GCC usually produces faster code if you target x86/x86-64. For ARM the situation is ambiguous, often Clang optimizes better. Also, AFAIK Clang does not support optimization for code size.
GCC uses a lot of heuristics. This is good for performance (in a typical case), but awful if you want to do some source-level optimization (e.g. loop unrolling). Even small source code changes can make GCC generate a completely different output. Clang is more predictable, and usually it generates the code you expect.
Unlike Jerry Coffin, I find building GCC from source much harder than Clang. The procedure from Clang's Getting Started page always worked for me. Similar manual for GCC never worked in the first try. GCC has dependencies on particular versions of GMP, MPFR, MPC, Parma Polyhedra Library, and CLooG, and I needed several iterations to find the versions which would work for a particular GCC release (yes, using the latest versions of those libraries does not work).
I have a feeling that Clang is better tested than GCC. Even though I only use official releases of GCC, it sometimes produced faulty code. For Clang I usually use the trunk version (again, because it is easy to build), but I never saw it generating wrong output.
GCC is nearly standard in Linux world, and it adds a lot of non-standard features which are widely used in Linux software. Clang tries to be compatible with GCC, but sometimes it just quietly ignores them. Most importantly, Clang does not support OpenMP. However, it also has extensions which are not supported by GCC, but can be useful (e.g. add-with-carry intrinsic functions __buildin_addc).

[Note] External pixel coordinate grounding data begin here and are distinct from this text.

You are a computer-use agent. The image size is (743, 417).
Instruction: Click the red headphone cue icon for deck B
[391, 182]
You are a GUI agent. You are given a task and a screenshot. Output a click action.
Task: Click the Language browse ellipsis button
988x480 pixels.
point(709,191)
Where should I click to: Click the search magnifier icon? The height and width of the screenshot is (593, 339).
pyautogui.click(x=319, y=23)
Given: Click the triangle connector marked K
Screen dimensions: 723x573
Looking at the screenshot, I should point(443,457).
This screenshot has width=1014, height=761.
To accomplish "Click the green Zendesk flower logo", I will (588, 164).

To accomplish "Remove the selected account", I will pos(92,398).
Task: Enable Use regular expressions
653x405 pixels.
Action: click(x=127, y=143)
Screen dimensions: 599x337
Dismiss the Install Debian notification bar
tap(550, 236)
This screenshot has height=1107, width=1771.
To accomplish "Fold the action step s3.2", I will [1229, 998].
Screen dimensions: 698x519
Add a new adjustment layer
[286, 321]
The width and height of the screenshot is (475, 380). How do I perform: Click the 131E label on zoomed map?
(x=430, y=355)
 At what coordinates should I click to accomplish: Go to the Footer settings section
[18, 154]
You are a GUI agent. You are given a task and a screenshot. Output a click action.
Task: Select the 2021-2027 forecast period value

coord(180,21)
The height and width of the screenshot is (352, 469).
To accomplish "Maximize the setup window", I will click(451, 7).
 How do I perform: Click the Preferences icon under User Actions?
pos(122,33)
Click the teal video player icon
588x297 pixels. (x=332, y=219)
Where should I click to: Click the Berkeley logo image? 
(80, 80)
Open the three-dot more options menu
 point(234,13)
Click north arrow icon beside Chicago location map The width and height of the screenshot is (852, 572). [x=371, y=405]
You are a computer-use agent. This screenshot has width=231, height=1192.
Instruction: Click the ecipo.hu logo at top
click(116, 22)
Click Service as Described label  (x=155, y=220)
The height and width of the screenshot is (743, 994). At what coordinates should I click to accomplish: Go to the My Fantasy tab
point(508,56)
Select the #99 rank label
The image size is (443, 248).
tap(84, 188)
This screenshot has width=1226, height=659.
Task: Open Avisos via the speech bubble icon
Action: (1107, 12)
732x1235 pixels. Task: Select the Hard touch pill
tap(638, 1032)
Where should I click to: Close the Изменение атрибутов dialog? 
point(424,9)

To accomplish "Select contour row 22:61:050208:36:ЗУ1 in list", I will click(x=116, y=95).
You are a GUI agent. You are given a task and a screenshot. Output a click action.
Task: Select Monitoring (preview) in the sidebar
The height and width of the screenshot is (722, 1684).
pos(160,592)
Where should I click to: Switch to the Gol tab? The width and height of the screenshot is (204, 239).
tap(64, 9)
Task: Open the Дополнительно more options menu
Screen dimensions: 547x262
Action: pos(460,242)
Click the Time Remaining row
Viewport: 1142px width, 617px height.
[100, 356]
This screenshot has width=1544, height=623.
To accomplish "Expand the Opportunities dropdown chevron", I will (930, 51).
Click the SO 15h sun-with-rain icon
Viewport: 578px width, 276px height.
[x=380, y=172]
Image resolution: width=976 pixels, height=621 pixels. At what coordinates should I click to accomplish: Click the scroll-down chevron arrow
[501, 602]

If you want to do compiler research, or just curious about how it works, you will find Clang/LLVM source code more accessible. Clang/LLVM code is human-readable, not just compiler-readable.
(AINAL declaimer applies) Clang/LLVM license gives you more freedom about what you can do with the code, e.g. use in commercial or closed-source product. License for GCC runtime libraries adds another layer of restrictions while Clang compiler runtime (compiler-rt library) is under permissive MIT license.
Summary: compile with Clang when you develop the program, and with GCC for the final build (but make sure that its faster and doesn't break). Stick with Clang/LLVM if you do compiler research.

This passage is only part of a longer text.